Reputation: 1953
A colleague at work is having an issue with a very unusual XML file when trying to query it and after trying to help him, me and the other guys are in a bit of a creative block....look at this, it might interest many people here....
Structure:
<Root>
<MainFoo>
<Foo>
<A bla="bla" />
<B bla1="blablabla" />
<C bla2="blabla" />
<Bar N="Education" V="Some Text" />
<Bar N="Other Node" V="Some other Text" />
<Bar N="Yet Other Node" V="Some other other Text" />
<Bar N="fourth Bar Node" V="Some other other otherText" />
<Bar N="UserID" V="1" />
</Foo>
<Foo>
<A bla="bla" />
<B bla1="blablabla" />
<C bla2="blabla" />
<Bar N="Education" V="Specific Text" />
<Bar N="Other Node" V="Some other Text" />
<Bar N="Yet Other Node" V="Some other other Text" />
<Bar N="fourth Bar Node" V="Some other other otherText" />
<Bar N="UserID" V="2" />
</Foo>
<Foo>
<A bla="bla" />
<B bla1="blablabla" />
<C bla2="blabla" /> <!--***No Bar node with N="Education" in this Foo Node, not a mistake! this might be part of the problem but this is the XML Structure and can't be changed***-->
<Bar N="Other Node" V="Some other Text" />
<Bar N="Yet Other Node" V="Some other other Text" />
<Bar N="fourth Bar Node" V="Some other other otherText" />
<Bar N="UserID" V="3" />
</Foo>
<Foo>
<A bla="bla" />
<B bla1="blablabla" />
<C bla2="blabla" />
<Bar N="Education" V="Specific Text" />
<Bar N="Other Node" V="Some other Text" />
<Bar N="Yet Other Node" V="Some other other Text" />
<Bar N="fourth Bar Node" V="Some other other otherText" />
<Bar N="UserID" V="4" />
</Foo>
</MainFoo>
<OtherMainFoo></OtherMainFoo>
<MoreMainFoo></MoreMainFoo>
</Root>
OK, Now for the issue at hand: we are trying with LINQ to XML to get every User ID value For Every user Node into a string for every Foo Element IF There is a Bar node in this Foo and the N attribute of this Bar node is "Education" and only if this bar node with attribute education has the V with a value that not contains words that we specify in the LINQ
For example, if we want all the user IDs for Foo nodes with education don't contain the word "Some" we will get the result of 2,4 because Foo number one had a Bar node with education value for the N attribute but it has the Some string in the V Attribute and Foo number 3 Don't have a Bar Node with an Education value in it's N attribute (Very important, because we think this is one of the reasons that we are getting empty result all the time what ever we do).

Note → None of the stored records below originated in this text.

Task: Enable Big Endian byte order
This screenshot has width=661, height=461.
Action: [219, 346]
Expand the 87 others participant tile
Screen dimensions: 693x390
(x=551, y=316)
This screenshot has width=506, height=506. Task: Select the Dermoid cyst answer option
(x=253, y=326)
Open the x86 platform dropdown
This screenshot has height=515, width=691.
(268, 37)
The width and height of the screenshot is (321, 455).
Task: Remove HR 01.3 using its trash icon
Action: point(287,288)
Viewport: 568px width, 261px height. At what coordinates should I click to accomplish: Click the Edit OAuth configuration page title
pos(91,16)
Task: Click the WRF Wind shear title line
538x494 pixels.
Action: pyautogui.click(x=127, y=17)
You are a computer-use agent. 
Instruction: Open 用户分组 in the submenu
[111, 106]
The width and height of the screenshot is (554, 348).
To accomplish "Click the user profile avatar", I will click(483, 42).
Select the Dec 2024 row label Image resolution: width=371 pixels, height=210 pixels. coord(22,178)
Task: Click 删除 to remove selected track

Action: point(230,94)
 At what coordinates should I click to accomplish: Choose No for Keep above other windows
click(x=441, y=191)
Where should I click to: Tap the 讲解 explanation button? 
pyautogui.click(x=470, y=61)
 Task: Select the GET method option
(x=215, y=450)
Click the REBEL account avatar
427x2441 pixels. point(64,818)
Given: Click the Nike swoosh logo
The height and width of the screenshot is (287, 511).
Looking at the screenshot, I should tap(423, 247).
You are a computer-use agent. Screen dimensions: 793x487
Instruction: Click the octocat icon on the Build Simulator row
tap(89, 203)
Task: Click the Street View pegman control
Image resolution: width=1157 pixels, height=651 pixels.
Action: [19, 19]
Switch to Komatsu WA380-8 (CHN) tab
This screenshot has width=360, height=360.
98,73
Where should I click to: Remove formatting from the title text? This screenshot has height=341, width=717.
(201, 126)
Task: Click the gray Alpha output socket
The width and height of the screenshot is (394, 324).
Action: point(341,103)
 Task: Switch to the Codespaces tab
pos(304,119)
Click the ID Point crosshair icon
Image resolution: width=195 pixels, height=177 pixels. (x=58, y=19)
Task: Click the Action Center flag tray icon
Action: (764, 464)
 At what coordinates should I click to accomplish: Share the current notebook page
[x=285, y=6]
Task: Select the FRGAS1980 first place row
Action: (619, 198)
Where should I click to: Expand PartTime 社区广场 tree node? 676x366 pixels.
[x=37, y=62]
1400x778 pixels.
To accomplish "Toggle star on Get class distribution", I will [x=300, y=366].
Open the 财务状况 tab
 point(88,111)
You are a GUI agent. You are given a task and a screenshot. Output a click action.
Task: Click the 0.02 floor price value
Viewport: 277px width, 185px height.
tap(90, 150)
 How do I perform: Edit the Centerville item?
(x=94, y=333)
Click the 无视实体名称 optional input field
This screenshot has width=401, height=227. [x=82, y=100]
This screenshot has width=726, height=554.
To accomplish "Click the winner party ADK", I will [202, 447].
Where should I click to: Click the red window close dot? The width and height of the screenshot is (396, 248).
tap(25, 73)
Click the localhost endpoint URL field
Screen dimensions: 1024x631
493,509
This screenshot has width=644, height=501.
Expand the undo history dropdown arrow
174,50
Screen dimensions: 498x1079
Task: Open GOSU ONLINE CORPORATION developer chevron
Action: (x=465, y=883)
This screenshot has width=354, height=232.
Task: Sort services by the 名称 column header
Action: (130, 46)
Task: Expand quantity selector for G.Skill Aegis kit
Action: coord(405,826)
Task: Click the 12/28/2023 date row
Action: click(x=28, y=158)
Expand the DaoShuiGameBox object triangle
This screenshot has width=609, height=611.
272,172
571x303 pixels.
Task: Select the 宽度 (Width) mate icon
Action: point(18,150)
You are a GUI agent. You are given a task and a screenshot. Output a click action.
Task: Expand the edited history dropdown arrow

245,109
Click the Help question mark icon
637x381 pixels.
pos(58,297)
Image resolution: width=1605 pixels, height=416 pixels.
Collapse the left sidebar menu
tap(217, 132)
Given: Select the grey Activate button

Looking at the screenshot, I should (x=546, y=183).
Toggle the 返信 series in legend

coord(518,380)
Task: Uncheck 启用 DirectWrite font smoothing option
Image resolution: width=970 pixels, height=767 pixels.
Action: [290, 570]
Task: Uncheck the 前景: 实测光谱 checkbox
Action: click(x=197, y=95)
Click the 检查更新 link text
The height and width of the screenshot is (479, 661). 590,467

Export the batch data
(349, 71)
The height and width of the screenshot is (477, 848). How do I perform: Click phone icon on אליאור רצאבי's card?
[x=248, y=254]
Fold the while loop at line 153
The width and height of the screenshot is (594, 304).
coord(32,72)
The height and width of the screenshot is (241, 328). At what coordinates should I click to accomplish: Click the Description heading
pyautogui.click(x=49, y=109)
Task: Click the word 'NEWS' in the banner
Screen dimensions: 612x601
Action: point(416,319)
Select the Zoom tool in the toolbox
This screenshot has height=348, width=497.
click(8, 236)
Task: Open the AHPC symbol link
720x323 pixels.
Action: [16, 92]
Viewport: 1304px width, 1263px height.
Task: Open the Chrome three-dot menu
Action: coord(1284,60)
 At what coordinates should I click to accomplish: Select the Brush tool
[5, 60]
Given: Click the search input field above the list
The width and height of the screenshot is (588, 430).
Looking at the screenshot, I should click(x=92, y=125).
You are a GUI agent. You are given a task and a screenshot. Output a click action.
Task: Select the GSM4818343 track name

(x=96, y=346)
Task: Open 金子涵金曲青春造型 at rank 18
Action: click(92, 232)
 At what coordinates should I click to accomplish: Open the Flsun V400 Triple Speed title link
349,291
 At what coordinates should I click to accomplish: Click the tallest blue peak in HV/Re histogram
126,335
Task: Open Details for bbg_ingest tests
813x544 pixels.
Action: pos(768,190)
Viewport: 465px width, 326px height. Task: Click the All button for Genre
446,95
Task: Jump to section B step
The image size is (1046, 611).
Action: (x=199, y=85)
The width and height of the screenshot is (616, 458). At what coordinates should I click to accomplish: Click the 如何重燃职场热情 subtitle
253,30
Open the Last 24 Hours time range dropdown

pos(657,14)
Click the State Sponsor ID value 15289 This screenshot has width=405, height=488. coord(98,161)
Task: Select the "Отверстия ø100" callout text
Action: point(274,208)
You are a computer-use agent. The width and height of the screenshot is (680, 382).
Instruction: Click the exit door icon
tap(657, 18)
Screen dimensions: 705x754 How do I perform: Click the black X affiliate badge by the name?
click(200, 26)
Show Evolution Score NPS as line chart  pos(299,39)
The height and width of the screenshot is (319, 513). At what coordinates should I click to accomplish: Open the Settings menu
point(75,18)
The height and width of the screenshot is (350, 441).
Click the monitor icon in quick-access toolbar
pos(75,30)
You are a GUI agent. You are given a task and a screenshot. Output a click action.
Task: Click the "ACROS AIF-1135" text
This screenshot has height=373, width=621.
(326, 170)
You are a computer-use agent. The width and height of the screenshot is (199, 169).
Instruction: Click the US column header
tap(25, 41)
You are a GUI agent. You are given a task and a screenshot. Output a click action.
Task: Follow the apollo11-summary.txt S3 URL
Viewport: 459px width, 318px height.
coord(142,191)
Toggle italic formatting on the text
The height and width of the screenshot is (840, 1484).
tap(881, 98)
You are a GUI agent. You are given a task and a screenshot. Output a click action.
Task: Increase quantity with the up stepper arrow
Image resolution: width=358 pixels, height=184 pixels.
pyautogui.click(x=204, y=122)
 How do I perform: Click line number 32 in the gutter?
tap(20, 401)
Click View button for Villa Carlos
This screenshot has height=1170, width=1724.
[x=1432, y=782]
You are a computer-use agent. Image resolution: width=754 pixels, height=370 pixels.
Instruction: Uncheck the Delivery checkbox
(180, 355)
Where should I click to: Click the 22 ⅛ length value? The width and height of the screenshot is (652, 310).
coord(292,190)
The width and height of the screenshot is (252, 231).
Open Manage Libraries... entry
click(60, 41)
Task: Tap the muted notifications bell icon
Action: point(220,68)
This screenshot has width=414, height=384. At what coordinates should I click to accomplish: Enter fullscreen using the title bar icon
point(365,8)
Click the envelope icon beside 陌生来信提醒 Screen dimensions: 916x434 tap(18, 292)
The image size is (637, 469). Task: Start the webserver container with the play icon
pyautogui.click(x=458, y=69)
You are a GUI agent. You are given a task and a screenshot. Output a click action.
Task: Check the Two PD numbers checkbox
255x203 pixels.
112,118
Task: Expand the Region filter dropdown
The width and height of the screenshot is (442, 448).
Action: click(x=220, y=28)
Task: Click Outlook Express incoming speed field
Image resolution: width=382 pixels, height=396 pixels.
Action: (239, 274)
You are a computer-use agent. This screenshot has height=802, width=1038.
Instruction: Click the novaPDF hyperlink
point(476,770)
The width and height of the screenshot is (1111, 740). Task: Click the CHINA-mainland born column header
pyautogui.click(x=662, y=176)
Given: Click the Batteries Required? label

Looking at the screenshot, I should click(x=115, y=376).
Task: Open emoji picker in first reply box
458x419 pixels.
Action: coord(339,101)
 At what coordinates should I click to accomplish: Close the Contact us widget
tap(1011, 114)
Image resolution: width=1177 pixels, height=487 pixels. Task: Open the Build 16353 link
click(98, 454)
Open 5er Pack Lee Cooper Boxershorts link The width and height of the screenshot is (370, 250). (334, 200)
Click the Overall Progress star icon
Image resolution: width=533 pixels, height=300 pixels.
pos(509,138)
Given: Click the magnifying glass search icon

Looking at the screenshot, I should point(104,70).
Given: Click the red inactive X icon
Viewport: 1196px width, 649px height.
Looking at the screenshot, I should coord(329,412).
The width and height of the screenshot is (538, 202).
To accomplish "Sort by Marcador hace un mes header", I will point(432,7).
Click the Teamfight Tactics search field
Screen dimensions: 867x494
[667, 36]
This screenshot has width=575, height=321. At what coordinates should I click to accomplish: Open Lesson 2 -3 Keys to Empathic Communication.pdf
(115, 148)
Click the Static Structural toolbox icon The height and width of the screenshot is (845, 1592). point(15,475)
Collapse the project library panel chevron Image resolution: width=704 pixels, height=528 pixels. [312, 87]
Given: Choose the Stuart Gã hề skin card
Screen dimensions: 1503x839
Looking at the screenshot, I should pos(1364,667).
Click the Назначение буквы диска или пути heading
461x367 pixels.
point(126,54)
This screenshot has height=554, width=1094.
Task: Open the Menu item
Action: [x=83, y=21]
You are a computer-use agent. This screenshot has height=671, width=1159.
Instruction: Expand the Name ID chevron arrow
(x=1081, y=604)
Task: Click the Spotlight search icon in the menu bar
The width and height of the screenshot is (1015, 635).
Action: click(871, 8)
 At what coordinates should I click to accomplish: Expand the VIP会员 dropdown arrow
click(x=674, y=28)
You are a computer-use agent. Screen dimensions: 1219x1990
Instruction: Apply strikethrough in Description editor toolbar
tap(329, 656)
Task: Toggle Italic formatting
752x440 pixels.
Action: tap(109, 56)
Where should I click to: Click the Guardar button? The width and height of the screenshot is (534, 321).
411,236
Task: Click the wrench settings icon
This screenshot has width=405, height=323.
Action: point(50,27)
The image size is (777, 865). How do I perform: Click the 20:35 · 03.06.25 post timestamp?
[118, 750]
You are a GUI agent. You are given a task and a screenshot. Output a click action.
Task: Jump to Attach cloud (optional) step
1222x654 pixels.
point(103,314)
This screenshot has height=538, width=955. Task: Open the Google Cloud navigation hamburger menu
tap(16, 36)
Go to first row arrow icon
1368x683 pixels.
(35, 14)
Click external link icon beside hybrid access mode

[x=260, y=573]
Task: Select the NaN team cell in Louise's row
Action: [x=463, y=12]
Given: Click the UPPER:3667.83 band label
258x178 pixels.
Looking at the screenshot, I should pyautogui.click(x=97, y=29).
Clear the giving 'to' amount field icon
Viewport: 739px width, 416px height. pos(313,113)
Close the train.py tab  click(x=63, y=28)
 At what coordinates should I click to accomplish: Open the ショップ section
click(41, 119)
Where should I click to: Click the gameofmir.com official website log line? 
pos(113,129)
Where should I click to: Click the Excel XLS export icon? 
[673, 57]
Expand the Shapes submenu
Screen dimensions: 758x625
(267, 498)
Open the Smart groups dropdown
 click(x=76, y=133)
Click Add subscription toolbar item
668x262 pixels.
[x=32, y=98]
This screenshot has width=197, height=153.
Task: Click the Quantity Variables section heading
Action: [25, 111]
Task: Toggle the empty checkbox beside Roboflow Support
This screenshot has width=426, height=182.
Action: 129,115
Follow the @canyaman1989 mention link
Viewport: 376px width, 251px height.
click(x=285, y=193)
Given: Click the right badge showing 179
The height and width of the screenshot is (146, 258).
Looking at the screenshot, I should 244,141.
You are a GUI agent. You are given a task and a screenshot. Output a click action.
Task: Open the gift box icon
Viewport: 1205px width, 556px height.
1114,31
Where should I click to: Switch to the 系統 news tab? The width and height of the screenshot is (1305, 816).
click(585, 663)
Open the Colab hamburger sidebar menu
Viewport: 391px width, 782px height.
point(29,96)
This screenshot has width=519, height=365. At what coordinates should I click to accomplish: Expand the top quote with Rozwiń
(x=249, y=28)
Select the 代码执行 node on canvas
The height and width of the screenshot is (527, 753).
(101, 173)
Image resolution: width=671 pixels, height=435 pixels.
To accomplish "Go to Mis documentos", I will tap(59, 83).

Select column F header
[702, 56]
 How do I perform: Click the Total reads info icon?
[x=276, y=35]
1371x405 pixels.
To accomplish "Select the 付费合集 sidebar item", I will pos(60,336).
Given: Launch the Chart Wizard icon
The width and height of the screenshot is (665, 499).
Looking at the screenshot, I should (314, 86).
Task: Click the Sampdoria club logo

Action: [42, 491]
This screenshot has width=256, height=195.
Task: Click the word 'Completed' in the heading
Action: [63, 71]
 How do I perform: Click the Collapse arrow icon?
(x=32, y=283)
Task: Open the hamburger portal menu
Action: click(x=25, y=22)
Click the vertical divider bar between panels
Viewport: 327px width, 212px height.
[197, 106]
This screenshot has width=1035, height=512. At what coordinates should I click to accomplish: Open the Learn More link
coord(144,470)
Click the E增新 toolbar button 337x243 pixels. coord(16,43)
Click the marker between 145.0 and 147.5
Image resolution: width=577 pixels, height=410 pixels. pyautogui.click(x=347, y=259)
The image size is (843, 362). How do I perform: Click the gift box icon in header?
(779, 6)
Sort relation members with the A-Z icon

Any LINQ to XML expert here that have an idea, this is a very unusual scenario for an XML but that is was we have to deal with and i thing that this question will interest many people over here.
Upvotes: 0
Views: 171
Reputation: 236218
string text = "Some";
var query = from foo in xdoc.Descendants("Foo")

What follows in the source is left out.